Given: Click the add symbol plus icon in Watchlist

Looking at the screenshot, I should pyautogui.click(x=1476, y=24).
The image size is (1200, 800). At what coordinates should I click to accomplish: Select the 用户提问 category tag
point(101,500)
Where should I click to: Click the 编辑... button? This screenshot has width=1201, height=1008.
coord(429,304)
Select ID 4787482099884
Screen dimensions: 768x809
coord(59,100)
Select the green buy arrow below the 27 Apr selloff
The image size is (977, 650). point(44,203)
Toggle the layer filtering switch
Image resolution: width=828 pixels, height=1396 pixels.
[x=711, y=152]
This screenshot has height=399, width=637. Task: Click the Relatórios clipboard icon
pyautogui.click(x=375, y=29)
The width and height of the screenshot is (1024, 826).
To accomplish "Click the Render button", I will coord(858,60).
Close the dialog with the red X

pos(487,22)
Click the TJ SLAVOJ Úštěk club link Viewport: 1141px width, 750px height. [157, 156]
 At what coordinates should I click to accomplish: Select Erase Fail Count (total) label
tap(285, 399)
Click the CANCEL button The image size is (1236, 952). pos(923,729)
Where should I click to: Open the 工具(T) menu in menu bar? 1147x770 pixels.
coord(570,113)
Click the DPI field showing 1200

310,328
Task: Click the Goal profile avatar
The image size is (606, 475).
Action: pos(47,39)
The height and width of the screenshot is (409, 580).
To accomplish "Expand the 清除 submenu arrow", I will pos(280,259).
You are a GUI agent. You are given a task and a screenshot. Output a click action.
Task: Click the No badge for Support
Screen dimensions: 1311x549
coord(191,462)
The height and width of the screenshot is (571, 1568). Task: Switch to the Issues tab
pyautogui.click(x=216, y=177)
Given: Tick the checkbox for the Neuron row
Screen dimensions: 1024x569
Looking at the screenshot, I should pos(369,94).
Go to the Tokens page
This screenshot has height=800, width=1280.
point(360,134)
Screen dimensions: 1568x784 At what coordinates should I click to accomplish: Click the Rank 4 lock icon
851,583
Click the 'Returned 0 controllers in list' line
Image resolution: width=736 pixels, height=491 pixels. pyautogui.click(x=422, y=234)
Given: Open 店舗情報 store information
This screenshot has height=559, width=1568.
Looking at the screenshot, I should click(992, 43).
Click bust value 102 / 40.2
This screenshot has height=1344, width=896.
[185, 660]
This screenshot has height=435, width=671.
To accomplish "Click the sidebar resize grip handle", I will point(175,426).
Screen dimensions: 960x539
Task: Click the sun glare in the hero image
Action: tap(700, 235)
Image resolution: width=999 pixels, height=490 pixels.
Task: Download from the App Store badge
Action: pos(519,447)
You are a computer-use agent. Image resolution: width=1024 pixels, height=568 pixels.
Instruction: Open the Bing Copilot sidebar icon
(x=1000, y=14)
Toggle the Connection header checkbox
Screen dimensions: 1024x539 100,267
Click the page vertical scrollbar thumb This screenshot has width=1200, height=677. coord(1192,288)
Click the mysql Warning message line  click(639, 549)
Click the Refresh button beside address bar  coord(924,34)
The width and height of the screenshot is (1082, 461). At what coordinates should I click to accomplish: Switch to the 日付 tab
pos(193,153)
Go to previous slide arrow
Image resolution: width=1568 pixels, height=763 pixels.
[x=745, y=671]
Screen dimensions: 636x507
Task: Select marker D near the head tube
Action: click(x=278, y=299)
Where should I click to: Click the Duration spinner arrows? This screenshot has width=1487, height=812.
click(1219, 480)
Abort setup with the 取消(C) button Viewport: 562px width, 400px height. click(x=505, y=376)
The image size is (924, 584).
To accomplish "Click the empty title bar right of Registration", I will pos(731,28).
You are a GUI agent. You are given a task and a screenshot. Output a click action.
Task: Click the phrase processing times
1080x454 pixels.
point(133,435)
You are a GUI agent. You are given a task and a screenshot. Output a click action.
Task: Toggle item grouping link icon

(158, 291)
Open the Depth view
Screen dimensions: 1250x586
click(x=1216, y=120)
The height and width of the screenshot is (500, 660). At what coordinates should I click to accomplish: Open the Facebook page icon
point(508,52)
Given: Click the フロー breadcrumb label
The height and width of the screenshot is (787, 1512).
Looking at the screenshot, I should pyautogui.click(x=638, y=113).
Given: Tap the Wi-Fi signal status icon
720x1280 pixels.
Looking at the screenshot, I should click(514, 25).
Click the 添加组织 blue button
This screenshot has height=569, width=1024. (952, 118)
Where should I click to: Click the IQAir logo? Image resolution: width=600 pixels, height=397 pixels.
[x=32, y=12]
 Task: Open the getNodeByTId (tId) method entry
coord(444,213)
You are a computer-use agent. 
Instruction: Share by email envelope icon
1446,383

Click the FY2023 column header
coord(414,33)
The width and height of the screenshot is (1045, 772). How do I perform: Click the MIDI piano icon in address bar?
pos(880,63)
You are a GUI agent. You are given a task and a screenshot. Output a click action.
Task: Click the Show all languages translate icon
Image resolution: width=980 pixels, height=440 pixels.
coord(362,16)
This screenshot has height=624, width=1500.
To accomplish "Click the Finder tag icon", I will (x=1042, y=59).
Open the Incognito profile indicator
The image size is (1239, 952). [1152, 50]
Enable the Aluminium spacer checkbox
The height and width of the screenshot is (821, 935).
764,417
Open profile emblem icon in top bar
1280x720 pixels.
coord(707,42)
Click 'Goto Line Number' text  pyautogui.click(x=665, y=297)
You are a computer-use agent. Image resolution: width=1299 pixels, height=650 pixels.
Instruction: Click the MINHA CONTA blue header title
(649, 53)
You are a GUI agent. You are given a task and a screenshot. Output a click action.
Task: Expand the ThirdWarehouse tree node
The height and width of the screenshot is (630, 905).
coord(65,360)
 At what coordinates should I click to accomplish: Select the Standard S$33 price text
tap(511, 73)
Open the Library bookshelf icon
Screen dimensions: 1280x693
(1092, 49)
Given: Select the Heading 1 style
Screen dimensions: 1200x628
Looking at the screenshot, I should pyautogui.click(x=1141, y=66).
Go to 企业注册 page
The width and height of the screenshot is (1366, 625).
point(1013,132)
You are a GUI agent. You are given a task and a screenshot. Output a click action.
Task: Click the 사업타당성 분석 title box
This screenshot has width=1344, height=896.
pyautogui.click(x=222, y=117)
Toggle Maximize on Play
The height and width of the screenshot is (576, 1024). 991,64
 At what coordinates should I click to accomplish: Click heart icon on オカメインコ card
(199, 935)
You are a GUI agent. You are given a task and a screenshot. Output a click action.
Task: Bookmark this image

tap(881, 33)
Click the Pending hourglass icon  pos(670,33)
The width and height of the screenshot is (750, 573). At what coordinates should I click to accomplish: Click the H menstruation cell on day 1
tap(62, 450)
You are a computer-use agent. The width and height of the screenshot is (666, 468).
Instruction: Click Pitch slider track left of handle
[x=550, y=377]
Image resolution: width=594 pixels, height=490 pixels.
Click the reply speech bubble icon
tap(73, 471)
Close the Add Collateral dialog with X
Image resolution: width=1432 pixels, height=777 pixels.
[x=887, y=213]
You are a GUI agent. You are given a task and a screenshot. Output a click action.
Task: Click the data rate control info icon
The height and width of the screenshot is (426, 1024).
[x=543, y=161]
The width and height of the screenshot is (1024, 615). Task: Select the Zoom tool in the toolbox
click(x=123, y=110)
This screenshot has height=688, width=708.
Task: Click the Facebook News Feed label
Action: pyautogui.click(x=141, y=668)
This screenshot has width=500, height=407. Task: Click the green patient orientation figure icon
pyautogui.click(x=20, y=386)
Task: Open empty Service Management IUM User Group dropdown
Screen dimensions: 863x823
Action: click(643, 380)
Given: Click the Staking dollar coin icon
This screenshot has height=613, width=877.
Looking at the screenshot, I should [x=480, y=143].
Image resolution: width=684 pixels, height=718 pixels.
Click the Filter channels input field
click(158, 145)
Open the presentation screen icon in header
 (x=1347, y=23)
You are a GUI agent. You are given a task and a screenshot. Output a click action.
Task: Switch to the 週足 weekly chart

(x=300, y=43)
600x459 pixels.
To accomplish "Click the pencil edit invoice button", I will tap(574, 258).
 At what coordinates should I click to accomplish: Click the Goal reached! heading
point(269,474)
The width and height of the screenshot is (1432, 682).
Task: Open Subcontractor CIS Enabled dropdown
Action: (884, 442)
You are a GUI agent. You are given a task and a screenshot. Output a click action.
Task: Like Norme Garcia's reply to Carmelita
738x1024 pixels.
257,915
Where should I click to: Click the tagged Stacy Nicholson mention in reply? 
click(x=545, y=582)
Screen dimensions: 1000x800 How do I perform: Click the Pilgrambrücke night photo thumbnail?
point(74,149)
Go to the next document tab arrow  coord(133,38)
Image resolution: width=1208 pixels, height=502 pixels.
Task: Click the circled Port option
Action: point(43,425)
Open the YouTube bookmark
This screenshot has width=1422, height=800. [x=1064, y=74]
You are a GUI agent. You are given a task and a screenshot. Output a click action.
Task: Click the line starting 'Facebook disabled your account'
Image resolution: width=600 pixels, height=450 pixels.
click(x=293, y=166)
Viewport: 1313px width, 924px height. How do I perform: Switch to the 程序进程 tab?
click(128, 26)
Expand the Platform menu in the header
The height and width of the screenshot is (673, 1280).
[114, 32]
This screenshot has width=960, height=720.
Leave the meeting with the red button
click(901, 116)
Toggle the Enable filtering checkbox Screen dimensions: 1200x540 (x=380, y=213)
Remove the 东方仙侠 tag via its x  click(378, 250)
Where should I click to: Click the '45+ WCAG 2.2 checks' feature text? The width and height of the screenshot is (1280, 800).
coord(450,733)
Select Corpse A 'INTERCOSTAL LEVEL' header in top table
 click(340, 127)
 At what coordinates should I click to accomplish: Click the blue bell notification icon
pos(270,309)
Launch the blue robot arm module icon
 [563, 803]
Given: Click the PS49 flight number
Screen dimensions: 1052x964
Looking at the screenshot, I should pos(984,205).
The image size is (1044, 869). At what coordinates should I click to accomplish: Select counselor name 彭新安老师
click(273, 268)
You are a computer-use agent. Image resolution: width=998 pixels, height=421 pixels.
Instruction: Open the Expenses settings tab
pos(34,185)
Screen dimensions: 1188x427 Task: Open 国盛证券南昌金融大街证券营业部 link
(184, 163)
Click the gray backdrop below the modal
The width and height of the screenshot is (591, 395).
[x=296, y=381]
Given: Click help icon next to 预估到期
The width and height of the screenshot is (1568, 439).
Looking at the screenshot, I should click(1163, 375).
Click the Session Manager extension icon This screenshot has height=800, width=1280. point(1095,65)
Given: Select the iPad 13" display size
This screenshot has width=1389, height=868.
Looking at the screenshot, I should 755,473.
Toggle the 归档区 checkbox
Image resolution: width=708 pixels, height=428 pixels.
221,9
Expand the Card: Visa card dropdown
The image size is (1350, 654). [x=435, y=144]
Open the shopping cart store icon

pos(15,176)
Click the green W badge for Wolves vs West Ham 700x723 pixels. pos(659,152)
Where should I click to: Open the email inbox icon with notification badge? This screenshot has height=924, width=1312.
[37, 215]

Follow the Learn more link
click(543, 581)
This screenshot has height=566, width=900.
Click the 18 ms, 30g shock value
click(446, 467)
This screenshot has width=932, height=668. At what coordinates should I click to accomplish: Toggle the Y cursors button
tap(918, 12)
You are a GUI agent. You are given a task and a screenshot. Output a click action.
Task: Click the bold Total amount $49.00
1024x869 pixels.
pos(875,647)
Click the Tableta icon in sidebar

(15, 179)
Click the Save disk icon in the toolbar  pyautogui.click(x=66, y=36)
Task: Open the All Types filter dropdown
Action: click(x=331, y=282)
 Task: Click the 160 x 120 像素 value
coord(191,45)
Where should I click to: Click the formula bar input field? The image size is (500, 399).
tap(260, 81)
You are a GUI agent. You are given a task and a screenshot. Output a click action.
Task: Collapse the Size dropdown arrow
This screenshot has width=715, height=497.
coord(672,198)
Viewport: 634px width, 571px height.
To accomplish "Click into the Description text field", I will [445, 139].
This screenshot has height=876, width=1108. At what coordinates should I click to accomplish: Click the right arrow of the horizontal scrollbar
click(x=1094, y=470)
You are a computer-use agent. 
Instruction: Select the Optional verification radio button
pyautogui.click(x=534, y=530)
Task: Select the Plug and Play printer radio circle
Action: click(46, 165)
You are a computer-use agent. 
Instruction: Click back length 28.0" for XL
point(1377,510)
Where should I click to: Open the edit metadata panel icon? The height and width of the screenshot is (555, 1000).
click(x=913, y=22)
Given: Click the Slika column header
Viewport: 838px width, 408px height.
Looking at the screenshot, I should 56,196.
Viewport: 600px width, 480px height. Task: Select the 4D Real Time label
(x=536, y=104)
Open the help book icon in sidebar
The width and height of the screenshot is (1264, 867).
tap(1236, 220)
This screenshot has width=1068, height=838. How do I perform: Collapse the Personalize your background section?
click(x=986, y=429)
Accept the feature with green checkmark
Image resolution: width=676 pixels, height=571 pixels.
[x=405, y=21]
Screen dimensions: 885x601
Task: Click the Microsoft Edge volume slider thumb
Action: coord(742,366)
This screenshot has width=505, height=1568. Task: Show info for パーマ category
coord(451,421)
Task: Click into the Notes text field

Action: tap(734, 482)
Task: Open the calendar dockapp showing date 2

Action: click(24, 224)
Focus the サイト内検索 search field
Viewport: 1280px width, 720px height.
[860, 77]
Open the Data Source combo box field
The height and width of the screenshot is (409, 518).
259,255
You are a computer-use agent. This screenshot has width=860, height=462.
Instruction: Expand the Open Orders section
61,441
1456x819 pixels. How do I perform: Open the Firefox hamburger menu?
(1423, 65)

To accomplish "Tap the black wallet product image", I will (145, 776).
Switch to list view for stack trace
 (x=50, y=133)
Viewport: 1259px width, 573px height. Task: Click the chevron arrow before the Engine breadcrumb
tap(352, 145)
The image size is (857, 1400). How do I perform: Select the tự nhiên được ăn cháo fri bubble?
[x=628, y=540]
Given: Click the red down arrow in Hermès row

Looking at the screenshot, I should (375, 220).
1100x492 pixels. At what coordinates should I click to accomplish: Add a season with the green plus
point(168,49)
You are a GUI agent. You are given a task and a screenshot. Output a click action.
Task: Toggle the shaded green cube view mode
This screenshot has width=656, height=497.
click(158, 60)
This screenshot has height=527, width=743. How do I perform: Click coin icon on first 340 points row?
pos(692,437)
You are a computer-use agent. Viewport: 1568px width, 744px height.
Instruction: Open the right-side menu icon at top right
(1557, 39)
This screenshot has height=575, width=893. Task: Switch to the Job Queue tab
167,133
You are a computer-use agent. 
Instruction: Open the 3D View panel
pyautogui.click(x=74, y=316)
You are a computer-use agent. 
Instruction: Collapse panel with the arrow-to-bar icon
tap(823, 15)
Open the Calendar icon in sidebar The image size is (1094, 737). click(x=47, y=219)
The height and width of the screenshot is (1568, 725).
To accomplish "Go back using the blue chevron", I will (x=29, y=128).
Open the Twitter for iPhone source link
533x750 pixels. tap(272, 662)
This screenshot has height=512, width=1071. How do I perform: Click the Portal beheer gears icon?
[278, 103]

### PROBLEM
Exactly how many lines of the listing hold the word "empty"? Give the number with nothing else.

### SOLUTION BELOW
2